With the Investment Game underway, we thought it is the right time to provide you with some general insight and strategies that we believe might be useful to employ in this competition. The thing that makes this competition different from real world trading is the limited amount of time over which trading occurs. While in real world trading may occur at different time intervals, from microseconds in high-speed trading to years in private equity, most money managers will have to consider monthly, if not yearly horizons for their investments. When the relevant horizon is much shorter than years, which it is in the case of this game, selecting your investments might become a little harder. The reason for this is simple and is directly related to the concept of market efficiency.
All of the trading that we do can be broadly split into two parts: getting the betas and chasing the alphas. For those of you not familiar with the theory of portfolio choice: we are either trying to replicate what the market does and possibly under- or over-perform it by taking more or less risk, or we can hope to find the assets that will provide us with higher (abnormal) returns for the same level of risk. The investors who pursue the former strategy are commonly called passive, while those who try to benefit from the latter one are called active.
In the Investment Game, you can follow either of the two strategies as well. You can either buy the market portfolio (which could be roughly thought of as a market index, e.g. S&P 500) and hold it for the entire trading period, and get your respective rate of return. Since the competition lasts for just a bit more than 3 weeks, however, the return that you will get over this period will vary significantly depending on a multitude of factors.
Alternatively, as most of you probably will do, you can choose the path of an active manager. Here, you will be trying to cherry-pick the stocks or other instruments that you believe will under- or over-perform the market and profit from your knowledge (by either going long or short, or perhaps using derivatives). This aspect constitutes the virtue of active money management (for which some managers charge pretty handsome fees).
What you might go and do at this point is try to find a company that has an earnings announcement in 2 weeks and whose earnings are expected to increase by 18% (using analysts’ consensus). However, here is where the concept of market efficiency also steps in. If we believe that the markets are efficient, all the relevant information (including that produced by analysts) has been priced in. Hence, the market already knows that earnings will rise and nothing will happen to the stock price if earnings rise precisely by 18%. So how can you profit then? Well, you can make an abnormal profit that is not purely driven by the fact that you are lucky if and only if there are some deviations from the strong form of market efficiency. If, for instance, analysts are wrong in predicting the 18% increase and the true increase (relying on all public and non-public information) should be 24%, you may profit from buying that stock! Alternatively, if analysts are correct in predicting the 18% increase but for some reason the market prices experience only a 14% run-up, you can again profit from going long that stock.
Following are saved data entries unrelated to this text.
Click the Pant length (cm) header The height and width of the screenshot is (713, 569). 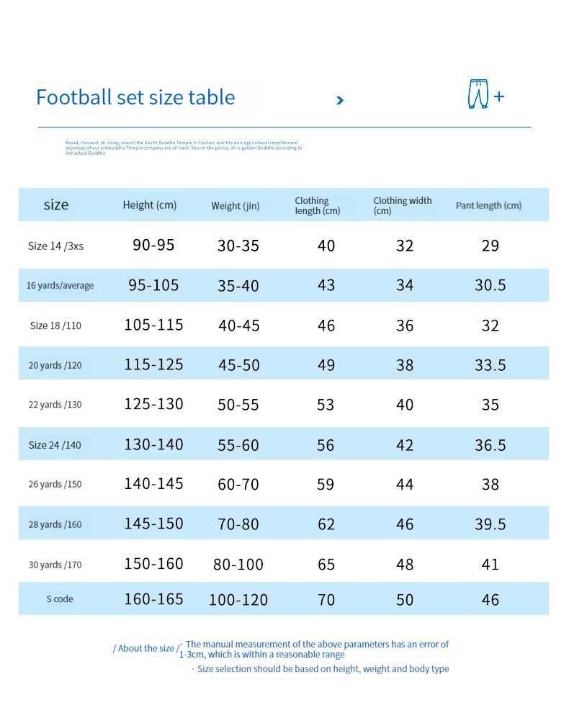click(488, 205)
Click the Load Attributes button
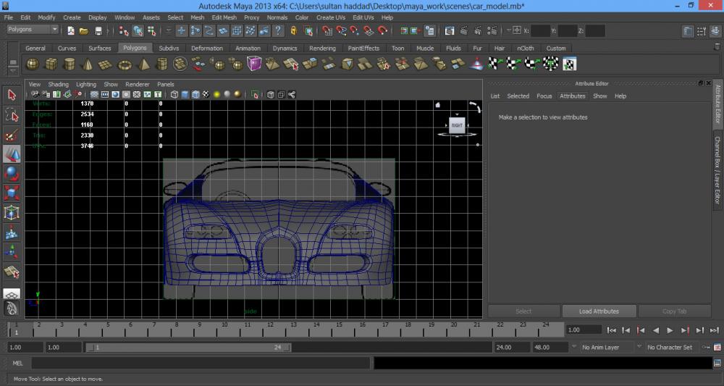 point(599,311)
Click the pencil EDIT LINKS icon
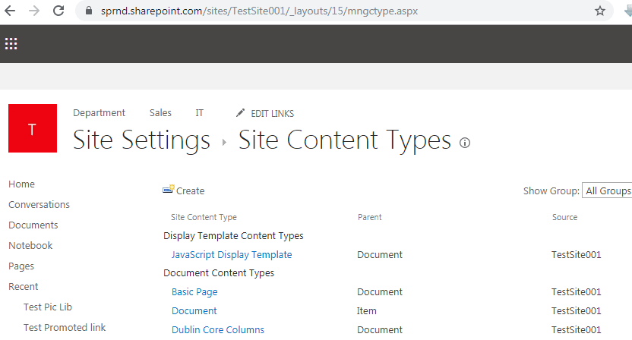 240,113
Here is where your fundamental analysis steps in. If you invest resources in information (which is not free, your time has value!), you can outperform the market if and only if prices are not absolutely efficient. Now we will go back to the claim that we made in the introduction: why should it be more difficult to profit using fundamental analysis in the short run (3 weeks), than over a longer horizon (6 months)? To understand this, let us rephrase what you are essentially betting on using fundamental analysis: you are hoping that the market price is for some reason different from the “true” price that an asset should have. If, for example, the true price is higher than the market price of an asset, you go long that asset, hoping that its price will increase to its fundamental value. This convergence, however, is far from certain! There might be some market forces (short-selling constraints, limits of arbitrage) that will prevent that from happening before you have to close your position. There is even a possibility that prices will move against you, forcing you to close the position at a loss! When your trading horizon is just 3 weeks, what are the chances that the mispricing will be eliminated in that short time period? This naturally depends on the reason why the mispricing occurred in the first place. If the forces that created the mispricing are expected to persist, there are no rational grounds for expecting prices to drift back to fundamental levels – rather they may linger around their present levels or even move against you under the influence of other market factors.
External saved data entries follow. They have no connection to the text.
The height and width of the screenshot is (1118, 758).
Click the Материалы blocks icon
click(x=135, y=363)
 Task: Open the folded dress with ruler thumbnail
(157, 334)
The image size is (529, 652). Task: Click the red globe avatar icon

That is why events are so important in short term analysis. By removing uncertainty, events forcefully push prices back (or closer) to their fundamental levels, but only if investors’ attitude to those events is incorrect or is not fully reflected in the current prices. In summary, we urge you to think what drives your potential profits in a chosen strategy. As illustrated in this article, doing so will often help you understand where the actual value can be potentially coming from, and will thus help you tailor your strategy in the best way possible. On a strategic note, we recommend using events as the harbingers of potential profit opportunities that you may exploit with your short term strategies in this competition. In a nutshell, whenever you press a “buy” or “sell” button, remember to always think why you might be more knowledgeable than the market!
We sincerely wish you good luck, and may the best man win!